A search appliance is a search application and disk storage ready installed in a standard rack casing. In principle, it can be installed and switched on in perhaps 30 minutes. The product concept has been made famous by Google with its Enterprise Search Appliance, but Google was not the first company to offer an appliance product. The search appliance was pioneered by the US company Thunderstone in 2003, though the company itself was founded in 1981. Other appliance vendors include Fabasoft Mindbreeze (Austria), MaxxCat, SearchBlox, Searchdiamon, and Teradata.
The Google innovation was the pricing policy, which is based on the number of documents to be indexed and searched. The search appliance license points begin at indexing 500,000 documents, and extend all the way up to 30 million documents or more. The Google Search Appliance is offered at two- or three-year license points, which include support, hardware replacement coverage, and software updates. When the contract period ends, a new contract has to be negotiated and a new appliance is provided.
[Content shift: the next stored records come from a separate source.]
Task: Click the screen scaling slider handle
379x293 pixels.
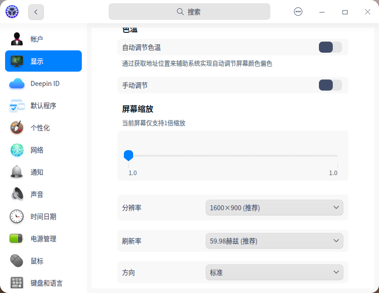Action: tap(128, 155)
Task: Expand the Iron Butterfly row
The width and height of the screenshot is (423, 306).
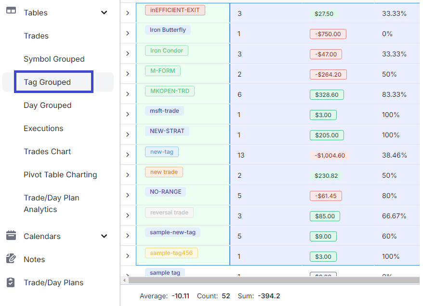Action: click(128, 33)
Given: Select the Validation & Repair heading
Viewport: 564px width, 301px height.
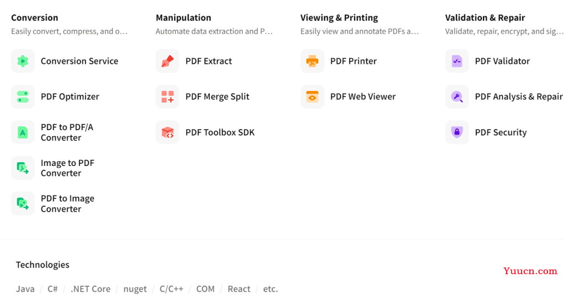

This means that some careful calculations have to be made about the total cost of ownership over a five-year period that would be the minimum typical life span for a more conventional application. Most companies have no idea of how much information they need to index, much less the number of documents. Multiple versions of the same document quickly increase the number being indexed. Another factor to be considered is the cost of purchasing additional server licenses to provide for redundancy in the event of a server failure and also for development and test purposes.
In general, search appliances offer very good processing performance because the software and hardware are fully integrated by the vendor. However, it is usually difficult to tune appliances to improve relevancy, the range of connectors to other applications is limited, and customer support is often restricted to a local partner.
Microsoft SharePoint is probably the most widely installed of all search applications, with some organizations still working with SharePoint 2007 (aka MOSS07), SharePoint 2010, and now SharePoint 2013 either on premise or in the cloud. There is more about SharePoint search in Chapter 7.
There are two key points to take into consideration. The first is that the full functionality of SharePoint 2013 search is only available against content that is stored in SharePoint. The second is that specialized search expertise is needed to get the best out of SharePoint 2013. If you have been running FAST Search Server for SharePoint 2010 (FS4SP) on an Enterprise license, then the jump to SharePoint 2013 is not too difficult. By comparison, the jump from the Standard license search in SharePoint 2010 to SharePoint 2013 is considerable.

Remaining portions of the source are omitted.